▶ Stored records
----------

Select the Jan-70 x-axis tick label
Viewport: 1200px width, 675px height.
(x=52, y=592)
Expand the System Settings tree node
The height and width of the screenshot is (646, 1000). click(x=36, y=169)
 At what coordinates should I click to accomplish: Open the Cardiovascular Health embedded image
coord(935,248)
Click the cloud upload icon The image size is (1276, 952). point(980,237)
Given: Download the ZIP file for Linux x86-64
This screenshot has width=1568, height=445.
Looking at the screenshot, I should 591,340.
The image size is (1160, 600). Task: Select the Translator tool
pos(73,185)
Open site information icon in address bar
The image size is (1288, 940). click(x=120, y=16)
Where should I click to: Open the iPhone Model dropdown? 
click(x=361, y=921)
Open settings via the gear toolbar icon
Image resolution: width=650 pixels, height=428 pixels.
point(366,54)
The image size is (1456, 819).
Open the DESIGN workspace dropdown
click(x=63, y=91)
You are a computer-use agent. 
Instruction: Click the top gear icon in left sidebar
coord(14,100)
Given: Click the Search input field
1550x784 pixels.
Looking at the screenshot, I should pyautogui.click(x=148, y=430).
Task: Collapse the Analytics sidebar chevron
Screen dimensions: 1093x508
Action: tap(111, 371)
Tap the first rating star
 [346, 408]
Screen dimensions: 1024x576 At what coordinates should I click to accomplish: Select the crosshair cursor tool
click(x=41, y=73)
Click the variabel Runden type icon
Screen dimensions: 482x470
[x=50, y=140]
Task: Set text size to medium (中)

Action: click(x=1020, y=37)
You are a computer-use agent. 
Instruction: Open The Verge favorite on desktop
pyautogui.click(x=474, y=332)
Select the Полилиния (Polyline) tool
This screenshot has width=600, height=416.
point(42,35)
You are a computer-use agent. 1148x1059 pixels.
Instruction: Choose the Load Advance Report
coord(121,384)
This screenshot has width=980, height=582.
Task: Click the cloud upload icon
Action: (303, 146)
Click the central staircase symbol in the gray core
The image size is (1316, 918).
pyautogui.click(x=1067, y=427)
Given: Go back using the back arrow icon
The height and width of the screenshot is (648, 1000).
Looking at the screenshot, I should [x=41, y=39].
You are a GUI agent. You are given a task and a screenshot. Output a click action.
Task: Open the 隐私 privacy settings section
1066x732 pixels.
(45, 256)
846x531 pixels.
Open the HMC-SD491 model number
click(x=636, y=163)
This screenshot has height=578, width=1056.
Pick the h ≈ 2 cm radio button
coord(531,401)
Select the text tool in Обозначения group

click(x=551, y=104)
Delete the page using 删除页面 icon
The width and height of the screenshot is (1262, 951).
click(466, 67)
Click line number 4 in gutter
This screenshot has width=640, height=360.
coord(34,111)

----------

▶ Work instructions
Return the span of lines in the data above that opens at the line with "The height and width of the screenshot is (648, 1000)." and closes at the line with "This screenshot has height=578, width=1056.", exactly, ends included, nothing else.

▶ Solved exercise
The height and width of the screenshot is (648, 1000).
Looking at the screenshot, I should [x=41, y=39].
You are a GUI agent. You are given a task and a screenshot. Output a click action.
Task: Open the 隐私 privacy settings section
1066x732 pixels.
(45, 256)
846x531 pixels.
Open the HMC-SD491 model number
click(x=636, y=163)
This screenshot has height=578, width=1056.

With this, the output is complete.